» EXERCISE DESCRIPTION:
Exactly as they appear below, repeat the lines from the one with "The width and height of the screenshot is (1000, 801)." through the one with "Task: Open Learn", and no others.

--- DATA SUPPLIED Enclosed Below ---

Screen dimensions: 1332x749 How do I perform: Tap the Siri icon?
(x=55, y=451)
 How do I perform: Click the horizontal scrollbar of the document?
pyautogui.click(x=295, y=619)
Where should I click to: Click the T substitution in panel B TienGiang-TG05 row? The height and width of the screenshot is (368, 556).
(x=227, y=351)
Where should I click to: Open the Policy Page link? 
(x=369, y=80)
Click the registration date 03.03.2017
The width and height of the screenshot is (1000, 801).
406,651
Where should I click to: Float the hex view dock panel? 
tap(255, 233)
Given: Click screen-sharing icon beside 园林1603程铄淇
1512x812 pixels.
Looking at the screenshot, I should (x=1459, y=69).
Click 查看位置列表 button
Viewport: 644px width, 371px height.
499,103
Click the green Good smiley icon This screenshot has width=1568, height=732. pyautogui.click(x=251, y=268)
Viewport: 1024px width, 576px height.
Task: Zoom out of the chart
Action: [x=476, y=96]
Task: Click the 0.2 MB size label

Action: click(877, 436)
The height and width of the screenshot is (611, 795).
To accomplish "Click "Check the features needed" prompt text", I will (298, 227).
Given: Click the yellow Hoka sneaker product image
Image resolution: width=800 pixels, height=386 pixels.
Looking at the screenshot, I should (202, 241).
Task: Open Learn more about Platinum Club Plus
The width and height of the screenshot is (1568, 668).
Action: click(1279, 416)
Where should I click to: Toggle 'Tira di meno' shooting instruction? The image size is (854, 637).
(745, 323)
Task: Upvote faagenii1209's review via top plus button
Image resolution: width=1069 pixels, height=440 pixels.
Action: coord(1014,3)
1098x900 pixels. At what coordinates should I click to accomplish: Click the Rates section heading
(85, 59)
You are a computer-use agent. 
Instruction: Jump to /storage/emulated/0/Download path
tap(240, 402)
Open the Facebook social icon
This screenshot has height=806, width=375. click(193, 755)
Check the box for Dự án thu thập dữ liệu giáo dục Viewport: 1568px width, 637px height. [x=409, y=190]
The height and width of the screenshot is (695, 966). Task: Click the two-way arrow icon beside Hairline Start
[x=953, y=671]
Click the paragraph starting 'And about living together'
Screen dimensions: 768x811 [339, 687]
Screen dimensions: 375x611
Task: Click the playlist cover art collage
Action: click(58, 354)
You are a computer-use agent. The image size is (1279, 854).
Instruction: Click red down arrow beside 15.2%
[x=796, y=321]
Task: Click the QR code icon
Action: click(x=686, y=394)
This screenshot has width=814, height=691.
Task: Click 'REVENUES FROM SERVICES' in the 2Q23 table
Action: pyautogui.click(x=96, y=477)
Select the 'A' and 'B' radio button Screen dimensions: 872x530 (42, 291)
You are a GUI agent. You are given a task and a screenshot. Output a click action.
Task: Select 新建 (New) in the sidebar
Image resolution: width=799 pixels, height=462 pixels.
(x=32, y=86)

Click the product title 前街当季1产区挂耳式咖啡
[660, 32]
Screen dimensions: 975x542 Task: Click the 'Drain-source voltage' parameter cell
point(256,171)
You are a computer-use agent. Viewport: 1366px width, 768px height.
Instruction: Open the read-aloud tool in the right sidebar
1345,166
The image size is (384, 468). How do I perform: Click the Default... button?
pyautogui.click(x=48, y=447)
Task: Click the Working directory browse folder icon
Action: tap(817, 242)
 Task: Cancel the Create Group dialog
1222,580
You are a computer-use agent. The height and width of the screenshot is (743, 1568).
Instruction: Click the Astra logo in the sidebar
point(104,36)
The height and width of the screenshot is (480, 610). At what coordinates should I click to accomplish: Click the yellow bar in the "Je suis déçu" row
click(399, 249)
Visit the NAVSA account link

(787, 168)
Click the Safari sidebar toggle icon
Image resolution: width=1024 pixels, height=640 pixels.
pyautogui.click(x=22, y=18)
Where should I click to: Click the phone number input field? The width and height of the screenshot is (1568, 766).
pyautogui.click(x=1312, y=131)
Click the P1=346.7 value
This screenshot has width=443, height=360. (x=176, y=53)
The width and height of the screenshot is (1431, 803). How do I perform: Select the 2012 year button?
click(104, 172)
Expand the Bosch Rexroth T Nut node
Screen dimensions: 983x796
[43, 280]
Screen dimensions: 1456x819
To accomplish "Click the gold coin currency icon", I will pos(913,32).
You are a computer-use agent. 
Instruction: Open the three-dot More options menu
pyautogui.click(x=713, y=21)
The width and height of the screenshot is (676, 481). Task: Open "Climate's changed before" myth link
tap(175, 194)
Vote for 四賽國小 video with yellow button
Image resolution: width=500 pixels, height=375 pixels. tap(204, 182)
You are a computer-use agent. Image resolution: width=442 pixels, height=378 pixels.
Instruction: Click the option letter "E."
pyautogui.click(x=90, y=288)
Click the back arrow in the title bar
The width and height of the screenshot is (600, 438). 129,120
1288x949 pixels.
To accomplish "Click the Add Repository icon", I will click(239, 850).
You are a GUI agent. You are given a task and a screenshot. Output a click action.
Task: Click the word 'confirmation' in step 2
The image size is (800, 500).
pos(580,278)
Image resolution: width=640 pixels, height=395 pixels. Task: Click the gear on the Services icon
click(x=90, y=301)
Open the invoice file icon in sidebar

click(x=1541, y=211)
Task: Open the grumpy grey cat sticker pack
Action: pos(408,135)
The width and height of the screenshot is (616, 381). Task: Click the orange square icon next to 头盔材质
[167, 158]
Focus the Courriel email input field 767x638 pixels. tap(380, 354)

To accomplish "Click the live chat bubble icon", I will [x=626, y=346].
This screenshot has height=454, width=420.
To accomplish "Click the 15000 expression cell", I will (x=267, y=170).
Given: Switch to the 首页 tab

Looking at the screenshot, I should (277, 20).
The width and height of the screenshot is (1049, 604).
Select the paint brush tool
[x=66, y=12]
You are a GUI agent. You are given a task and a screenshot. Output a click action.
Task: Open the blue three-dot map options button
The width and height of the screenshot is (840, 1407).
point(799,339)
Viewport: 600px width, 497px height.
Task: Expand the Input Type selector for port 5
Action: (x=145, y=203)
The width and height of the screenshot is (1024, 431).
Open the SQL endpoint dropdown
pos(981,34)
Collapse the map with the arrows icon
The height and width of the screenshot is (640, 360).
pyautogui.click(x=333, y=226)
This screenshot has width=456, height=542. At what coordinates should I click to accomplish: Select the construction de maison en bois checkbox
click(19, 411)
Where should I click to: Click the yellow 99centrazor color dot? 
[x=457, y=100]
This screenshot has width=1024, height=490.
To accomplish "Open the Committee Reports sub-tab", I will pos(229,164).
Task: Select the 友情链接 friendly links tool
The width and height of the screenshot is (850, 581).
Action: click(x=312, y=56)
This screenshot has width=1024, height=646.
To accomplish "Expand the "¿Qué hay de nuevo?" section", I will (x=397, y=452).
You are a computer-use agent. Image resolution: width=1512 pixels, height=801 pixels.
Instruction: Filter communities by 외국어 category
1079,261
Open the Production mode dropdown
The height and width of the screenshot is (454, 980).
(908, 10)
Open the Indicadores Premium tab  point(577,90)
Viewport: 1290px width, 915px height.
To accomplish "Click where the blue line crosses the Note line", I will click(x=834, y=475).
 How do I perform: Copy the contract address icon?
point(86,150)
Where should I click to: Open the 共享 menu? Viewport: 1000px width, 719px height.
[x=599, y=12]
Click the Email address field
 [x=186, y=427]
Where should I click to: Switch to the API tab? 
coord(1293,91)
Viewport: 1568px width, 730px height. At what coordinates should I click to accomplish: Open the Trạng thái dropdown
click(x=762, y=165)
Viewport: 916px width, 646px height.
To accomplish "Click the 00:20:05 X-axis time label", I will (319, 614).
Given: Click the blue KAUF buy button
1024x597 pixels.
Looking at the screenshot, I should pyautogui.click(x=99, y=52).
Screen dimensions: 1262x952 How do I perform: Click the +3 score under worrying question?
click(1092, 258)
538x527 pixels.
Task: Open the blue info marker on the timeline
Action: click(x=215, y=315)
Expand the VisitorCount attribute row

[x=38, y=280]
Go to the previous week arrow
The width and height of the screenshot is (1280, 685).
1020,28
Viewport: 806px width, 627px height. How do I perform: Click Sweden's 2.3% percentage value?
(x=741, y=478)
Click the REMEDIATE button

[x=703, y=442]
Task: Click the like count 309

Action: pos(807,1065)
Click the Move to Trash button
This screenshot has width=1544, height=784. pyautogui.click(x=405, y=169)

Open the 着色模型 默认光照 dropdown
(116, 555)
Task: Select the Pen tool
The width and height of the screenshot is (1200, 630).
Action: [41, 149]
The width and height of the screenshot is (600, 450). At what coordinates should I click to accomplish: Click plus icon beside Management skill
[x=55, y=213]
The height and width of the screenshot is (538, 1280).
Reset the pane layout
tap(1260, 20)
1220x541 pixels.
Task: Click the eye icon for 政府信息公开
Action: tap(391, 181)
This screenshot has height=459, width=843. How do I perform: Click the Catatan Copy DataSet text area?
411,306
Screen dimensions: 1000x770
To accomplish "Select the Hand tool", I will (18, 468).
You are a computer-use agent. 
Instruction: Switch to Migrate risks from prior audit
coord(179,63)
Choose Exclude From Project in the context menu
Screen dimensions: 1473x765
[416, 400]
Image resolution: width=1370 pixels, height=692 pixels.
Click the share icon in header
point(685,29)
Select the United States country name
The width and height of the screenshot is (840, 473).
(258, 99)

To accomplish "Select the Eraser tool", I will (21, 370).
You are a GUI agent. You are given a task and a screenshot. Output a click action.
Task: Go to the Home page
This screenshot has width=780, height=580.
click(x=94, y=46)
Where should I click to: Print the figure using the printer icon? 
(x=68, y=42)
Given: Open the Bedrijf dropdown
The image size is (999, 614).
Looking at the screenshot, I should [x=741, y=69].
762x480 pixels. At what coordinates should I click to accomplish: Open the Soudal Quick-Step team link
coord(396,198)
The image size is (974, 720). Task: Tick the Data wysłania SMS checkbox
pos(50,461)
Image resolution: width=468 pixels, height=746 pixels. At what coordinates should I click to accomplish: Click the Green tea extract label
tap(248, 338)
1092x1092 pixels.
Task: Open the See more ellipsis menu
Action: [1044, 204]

--- End of Enclosed DATA SUPPLIED ---

» SOLUTION FOR THIS PROBLEM:
The width and height of the screenshot is (1000, 801).
406,651
Where should I click to: Float the hex view dock panel? 
tap(255, 233)
Given: Click screen-sharing icon beside 园林1603程铄淇
1512x812 pixels.
Looking at the screenshot, I should (x=1459, y=69).
Click 查看位置列表 button
Viewport: 644px width, 371px height.
499,103
Click the green Good smiley icon This screenshot has width=1568, height=732. pyautogui.click(x=251, y=268)
Viewport: 1024px width, 576px height.
Task: Zoom out of the chart
Action: [x=476, y=96]
Task: Click the 0.2 MB size label

Action: click(877, 436)
The height and width of the screenshot is (611, 795).
To accomplish "Click "Check the features needed" prompt text", I will (298, 227).
Given: Click the yellow Hoka sneaker product image
Image resolution: width=800 pixels, height=386 pixels.
Looking at the screenshot, I should (202, 241).
Task: Open Learn more about Platinum Club Plus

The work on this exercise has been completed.